I understand the potential collision that could arise if the Area Proxy 
System-Id were to be used in the pseudonode-id. However, what you propose is 
incompatible with a strict interpretation of ISO 10589 Section 8.4.5:

“If this system, as a result of the Designated Intermediate System election 
process, considers itself to be designated Intermediate System, the LAN ID 
field shall be set to the concatenation of this system’s own system ID and the 
locally assigned one octet Local Circuit ID.”

This raises the possibility that some of the non-DIS neighbors might not honor 
the pseudo-node ID since it does not match the system-id associated with their 
adjacency to the pseudo-node.
At a minimum this possibility should be mentioned in the text.

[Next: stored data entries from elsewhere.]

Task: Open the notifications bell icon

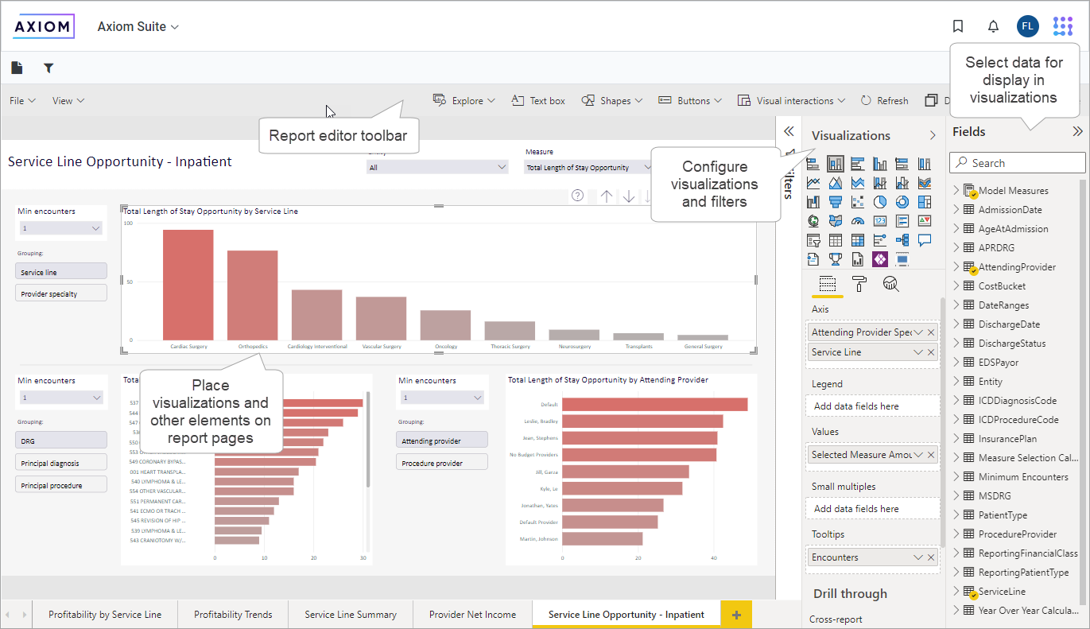Action: (x=993, y=26)
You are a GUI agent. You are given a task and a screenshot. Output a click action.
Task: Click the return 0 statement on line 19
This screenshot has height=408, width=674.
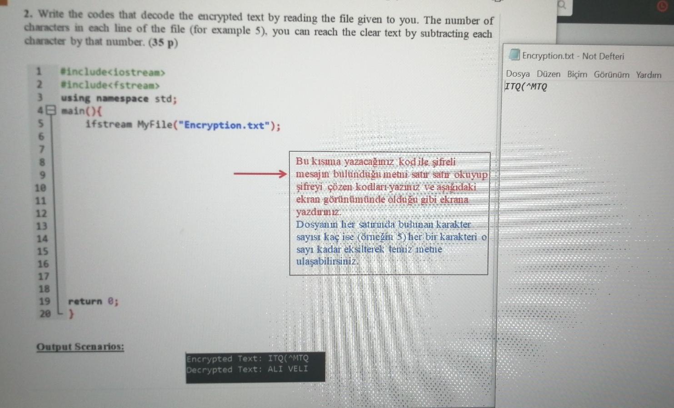point(93,301)
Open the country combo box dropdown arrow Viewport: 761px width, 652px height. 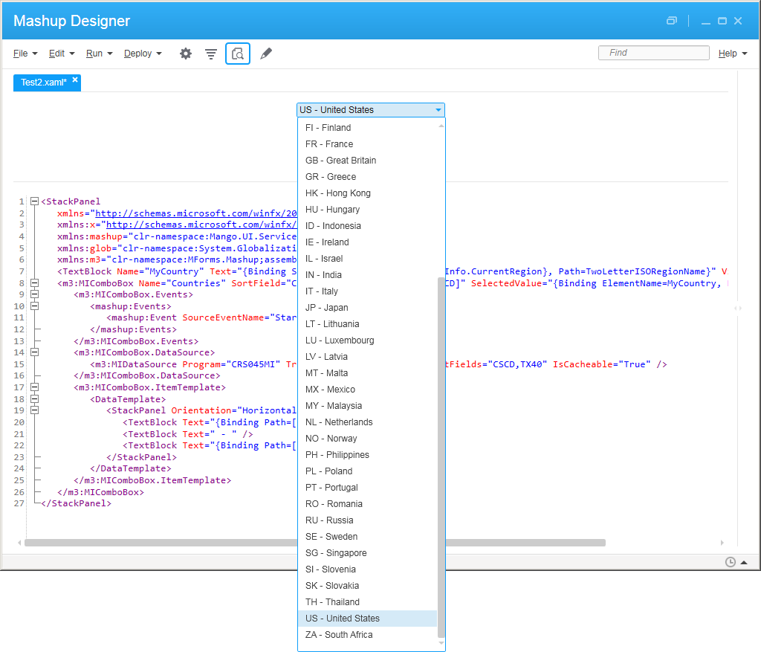(x=438, y=110)
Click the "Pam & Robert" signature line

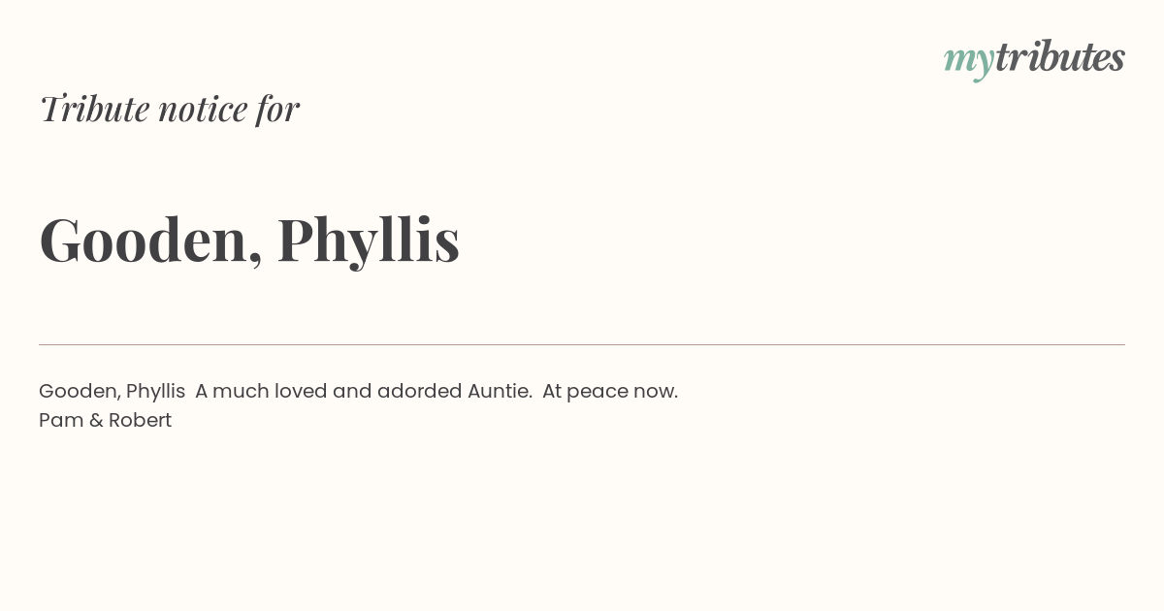pyautogui.click(x=105, y=421)
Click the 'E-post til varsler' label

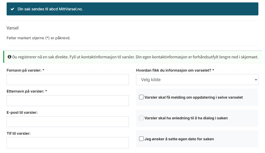(x=22, y=112)
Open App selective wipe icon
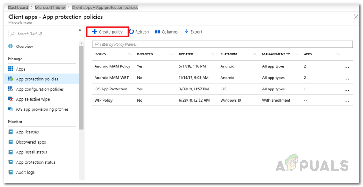 tap(11, 99)
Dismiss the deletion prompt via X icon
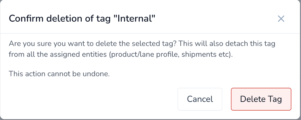 click(281, 19)
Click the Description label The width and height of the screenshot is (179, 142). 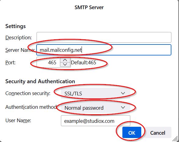[x=19, y=37]
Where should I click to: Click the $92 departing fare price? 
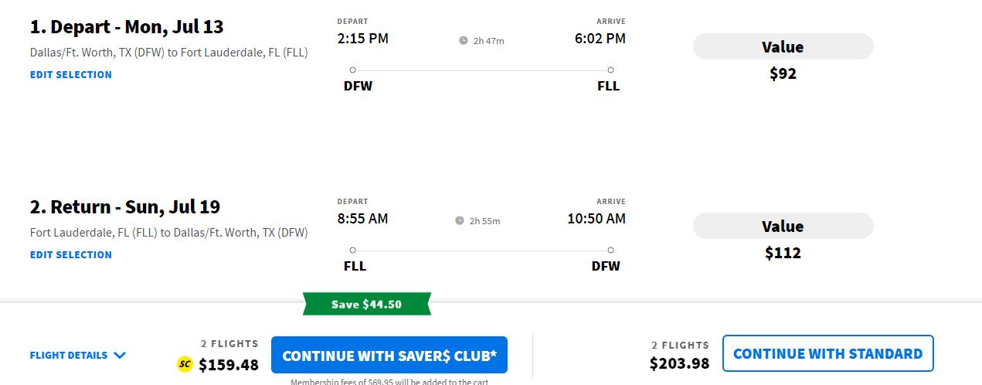point(783,74)
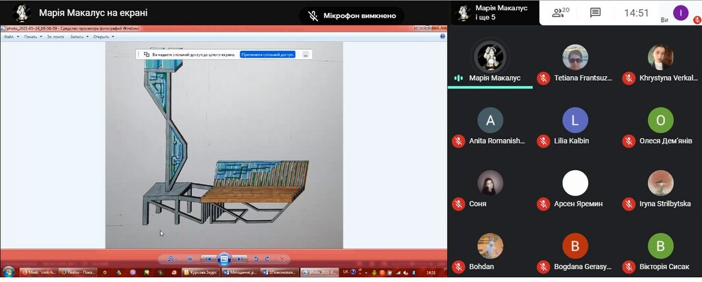Viewport: 702px width, 282px height.
Task: Rotate the photo counterclockwise
Action: 256,259
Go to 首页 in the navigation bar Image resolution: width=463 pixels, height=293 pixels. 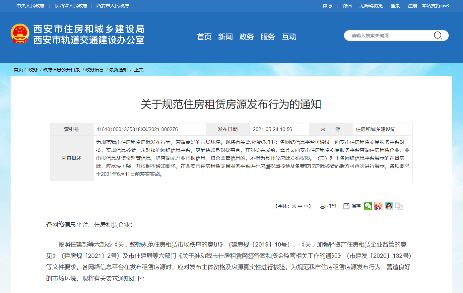click(x=204, y=37)
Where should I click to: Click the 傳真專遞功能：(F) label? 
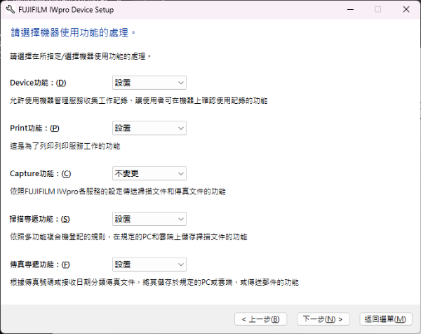click(40, 265)
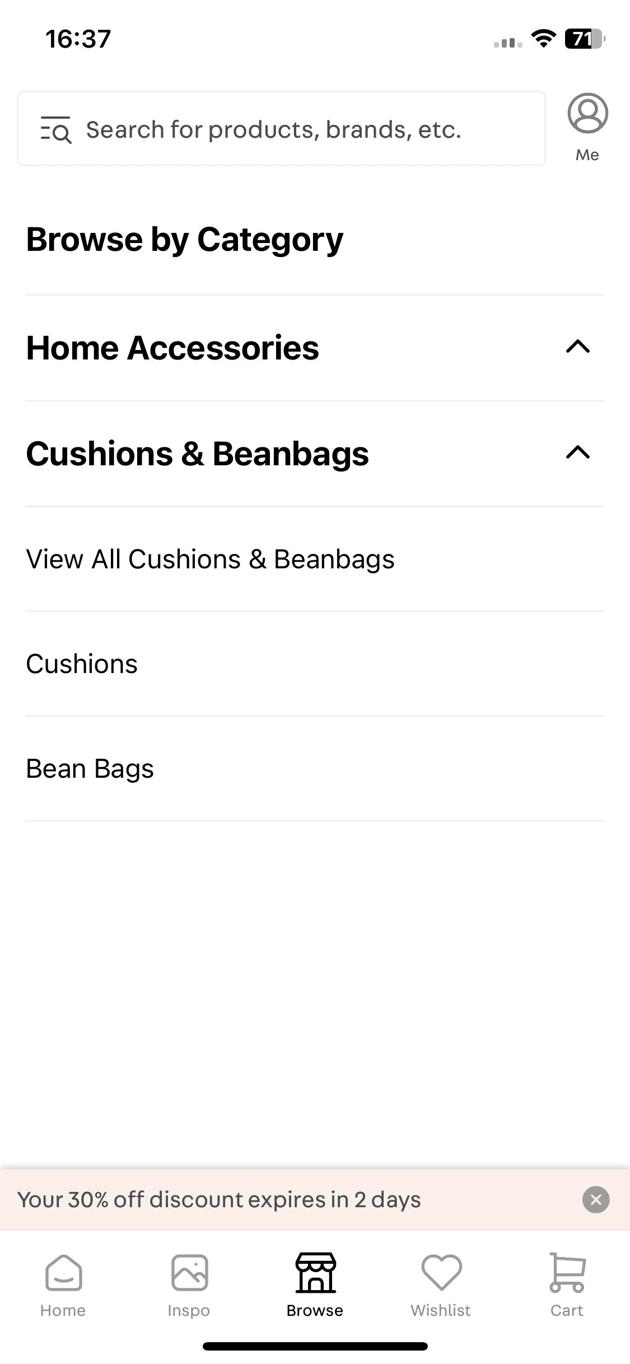The height and width of the screenshot is (1364, 630).
Task: Collapse the Home Accessories chevron
Action: [x=578, y=347]
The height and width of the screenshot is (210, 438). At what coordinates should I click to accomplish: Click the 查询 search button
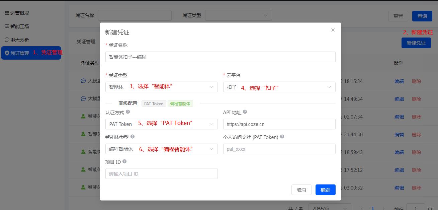[x=422, y=16]
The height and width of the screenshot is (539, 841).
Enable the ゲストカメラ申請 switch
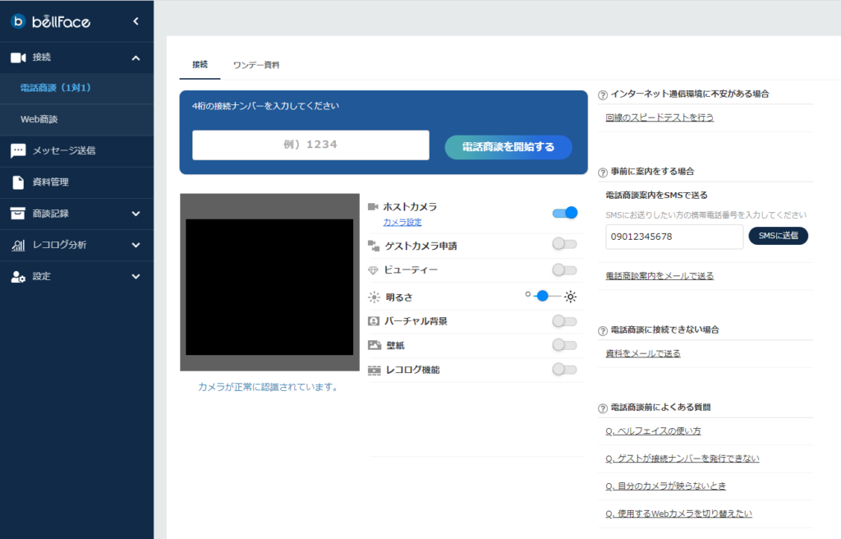[x=564, y=244]
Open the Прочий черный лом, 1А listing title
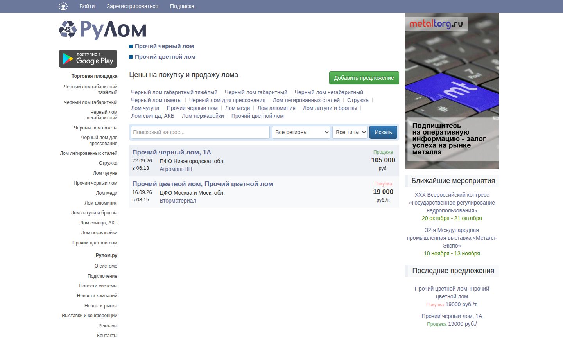 (x=172, y=152)

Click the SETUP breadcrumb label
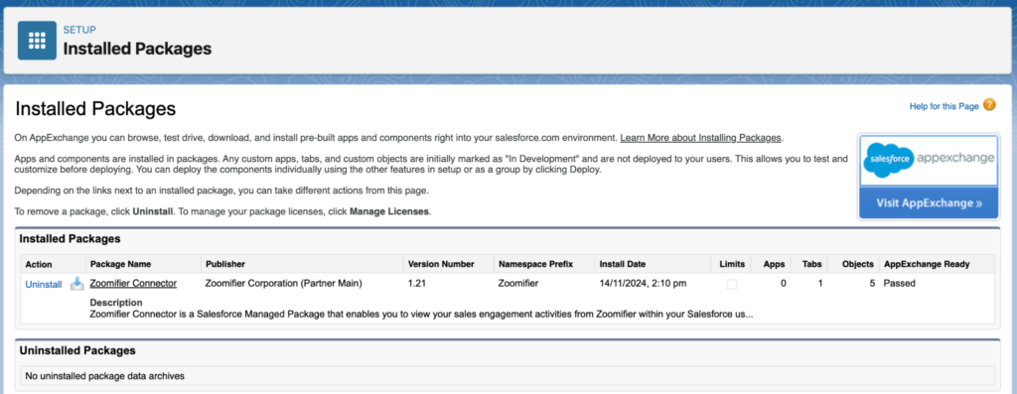79,29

This is fair and I will add a mention.  I should also point out that we have 
tested this against other implementations and not found a problem.


One way to mitigate this is to have the IERs advertise a LAN Priority of 0 in 
their IIHs so as to avoid this case.


True, or avoiding edge LANs entirely.  As you’ve previously remarked elsewhere, 
true multi-access LANs are on the decline.